Using active learning strategies to shift student attitudes and behaviours about learning and teaching in a research intensive educational context
Keywords:Active Learning, Student Perception, Pharmacy Education, Attendance, Engagement
Background: Active learning strategies were used to shift student attitudes and behaviours about learning and teaching in a research intensive Faculty of Pharmacy and Pharmaceutical Sciences at a large Australian University. Principles and active learning strategies were developed and tested in discrete content sections during the pilot phase, and then implemented for all students in first and second year units the following two years.
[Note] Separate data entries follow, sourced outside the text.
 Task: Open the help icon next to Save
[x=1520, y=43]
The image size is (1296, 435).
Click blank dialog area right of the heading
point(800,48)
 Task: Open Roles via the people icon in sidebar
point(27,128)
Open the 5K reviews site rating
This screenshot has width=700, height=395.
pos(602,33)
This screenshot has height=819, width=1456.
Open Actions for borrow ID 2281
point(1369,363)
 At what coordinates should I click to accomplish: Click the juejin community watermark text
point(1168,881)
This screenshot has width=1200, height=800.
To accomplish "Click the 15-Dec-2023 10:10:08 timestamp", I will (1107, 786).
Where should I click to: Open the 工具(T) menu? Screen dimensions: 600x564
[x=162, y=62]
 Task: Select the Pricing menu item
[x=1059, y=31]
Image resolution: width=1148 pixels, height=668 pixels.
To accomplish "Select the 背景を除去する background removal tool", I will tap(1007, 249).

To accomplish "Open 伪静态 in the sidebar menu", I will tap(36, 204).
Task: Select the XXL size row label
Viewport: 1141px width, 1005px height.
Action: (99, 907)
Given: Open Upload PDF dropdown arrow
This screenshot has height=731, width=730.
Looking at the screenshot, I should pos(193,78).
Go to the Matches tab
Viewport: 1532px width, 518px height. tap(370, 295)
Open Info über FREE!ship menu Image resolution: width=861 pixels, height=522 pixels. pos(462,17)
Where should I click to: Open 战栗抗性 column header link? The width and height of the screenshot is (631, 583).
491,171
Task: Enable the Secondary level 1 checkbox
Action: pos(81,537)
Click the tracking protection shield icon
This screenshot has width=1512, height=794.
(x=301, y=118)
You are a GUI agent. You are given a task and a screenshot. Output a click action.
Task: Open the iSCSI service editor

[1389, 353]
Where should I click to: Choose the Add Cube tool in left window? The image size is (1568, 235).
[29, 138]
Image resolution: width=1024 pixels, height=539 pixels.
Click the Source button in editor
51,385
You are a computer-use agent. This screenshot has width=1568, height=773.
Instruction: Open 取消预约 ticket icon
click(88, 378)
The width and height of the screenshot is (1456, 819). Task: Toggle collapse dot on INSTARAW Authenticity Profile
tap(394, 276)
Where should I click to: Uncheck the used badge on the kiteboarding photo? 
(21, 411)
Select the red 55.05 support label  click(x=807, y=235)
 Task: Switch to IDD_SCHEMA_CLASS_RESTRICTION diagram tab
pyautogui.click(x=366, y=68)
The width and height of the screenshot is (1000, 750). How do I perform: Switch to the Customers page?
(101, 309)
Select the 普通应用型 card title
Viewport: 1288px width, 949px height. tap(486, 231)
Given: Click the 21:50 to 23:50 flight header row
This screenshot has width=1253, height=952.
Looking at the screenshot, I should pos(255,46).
Method: The impact of the approach on student perceptions of active learning, attendance in face-to-face classes and performance in exams were evaluated.
Results: The majority of students perceived that active learning improved their understanding of content, developed skills in critical thinking and communication, and corrected misconceptions. Nevertheless, 53% of students felt they “learnt better” in traditional lectures than with active learning during the pilot phase. After strategies to improve student understanding of the generic skill benefit of active learning were implemented, this proportion fell to 34% in year one of implementation and 15% in year two. Students who reported that they “learnt better in traditional lectures” valued clear content presentation, whilst students who disagreed with this statement valued communication and critical thinking skills development and problem solving. Student attendance was 73% higher in active learning units than untransformed units during the implementation phase.
Conclusion: The use of a coordinated and strategic approach to implement active learning led to positive changes in student attitudes to their learning and associated behaviours.